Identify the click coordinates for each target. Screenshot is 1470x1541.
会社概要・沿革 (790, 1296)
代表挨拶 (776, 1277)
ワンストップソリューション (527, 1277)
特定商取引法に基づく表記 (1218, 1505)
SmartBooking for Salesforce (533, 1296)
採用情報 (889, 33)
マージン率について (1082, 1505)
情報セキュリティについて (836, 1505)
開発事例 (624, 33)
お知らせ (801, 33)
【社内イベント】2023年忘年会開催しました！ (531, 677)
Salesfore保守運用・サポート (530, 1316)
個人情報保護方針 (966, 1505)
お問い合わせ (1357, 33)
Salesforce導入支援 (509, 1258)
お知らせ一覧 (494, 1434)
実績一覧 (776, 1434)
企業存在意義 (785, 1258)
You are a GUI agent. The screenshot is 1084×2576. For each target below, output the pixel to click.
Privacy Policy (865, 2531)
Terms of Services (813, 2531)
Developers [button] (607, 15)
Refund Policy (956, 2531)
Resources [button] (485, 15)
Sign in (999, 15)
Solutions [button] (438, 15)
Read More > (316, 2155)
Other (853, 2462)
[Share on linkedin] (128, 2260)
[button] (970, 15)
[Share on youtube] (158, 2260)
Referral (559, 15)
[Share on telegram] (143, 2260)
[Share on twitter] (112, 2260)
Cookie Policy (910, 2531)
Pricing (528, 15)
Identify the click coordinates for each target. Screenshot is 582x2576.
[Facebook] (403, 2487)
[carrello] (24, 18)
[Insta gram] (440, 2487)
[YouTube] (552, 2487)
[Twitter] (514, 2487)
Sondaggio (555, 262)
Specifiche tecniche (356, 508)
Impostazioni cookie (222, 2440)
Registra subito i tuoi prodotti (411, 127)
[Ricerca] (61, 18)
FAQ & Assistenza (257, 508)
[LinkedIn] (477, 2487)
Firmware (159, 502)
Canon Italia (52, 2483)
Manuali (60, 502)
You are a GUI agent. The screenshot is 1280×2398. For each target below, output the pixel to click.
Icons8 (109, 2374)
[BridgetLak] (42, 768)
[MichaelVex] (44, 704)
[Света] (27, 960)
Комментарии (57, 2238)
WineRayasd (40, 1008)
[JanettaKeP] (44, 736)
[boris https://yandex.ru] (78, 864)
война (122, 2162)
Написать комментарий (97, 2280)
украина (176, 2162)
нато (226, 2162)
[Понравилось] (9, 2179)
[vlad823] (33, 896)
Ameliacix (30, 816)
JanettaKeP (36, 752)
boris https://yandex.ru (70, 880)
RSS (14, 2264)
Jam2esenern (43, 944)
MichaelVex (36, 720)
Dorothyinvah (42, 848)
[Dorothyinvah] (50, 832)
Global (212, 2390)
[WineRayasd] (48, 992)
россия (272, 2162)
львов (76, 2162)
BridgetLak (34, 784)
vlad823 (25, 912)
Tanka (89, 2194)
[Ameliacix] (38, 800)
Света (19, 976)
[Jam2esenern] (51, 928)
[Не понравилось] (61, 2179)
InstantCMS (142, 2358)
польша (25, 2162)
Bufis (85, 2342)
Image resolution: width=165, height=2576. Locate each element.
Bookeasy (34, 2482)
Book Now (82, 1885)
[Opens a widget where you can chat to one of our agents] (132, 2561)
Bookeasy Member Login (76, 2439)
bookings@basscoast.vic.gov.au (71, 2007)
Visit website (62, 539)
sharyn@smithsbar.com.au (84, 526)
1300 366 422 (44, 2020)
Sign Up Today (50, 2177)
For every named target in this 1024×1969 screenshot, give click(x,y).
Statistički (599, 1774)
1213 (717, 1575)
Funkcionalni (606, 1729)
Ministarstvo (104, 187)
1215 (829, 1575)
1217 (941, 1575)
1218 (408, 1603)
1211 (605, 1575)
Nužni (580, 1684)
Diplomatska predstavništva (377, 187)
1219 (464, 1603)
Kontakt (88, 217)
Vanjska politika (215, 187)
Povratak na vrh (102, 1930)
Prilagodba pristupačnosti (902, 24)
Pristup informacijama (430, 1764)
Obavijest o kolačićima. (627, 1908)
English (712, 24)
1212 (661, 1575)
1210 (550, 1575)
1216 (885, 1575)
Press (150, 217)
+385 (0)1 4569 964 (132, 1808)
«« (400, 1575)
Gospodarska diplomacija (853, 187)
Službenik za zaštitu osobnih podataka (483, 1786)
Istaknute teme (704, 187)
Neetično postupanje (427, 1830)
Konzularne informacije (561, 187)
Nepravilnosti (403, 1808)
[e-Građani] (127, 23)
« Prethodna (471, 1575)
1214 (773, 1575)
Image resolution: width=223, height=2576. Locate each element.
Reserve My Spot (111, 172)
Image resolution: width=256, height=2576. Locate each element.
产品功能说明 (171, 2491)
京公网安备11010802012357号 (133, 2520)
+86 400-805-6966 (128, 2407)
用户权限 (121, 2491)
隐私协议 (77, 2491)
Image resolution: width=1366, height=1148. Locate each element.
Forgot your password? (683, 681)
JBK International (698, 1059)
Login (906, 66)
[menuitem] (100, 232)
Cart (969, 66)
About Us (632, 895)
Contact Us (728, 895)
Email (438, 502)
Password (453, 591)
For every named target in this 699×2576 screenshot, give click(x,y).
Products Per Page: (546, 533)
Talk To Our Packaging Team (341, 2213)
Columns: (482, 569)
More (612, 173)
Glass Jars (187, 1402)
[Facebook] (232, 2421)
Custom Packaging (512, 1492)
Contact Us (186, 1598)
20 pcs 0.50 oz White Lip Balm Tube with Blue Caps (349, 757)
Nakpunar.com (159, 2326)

■ TASK OBJECTIVE:
Working through the records above, copy each line in which "Image" is found.

■ ANSWER FOR THIS EXERCISE:
Image resolution: width=165, height=2576. Locate each element.
Image resolution: width=223, height=2576. Locate each element.
Image resolution: width=256, height=2576. Locate each element.
Image resolution: width=1366, height=1148. Locate each element.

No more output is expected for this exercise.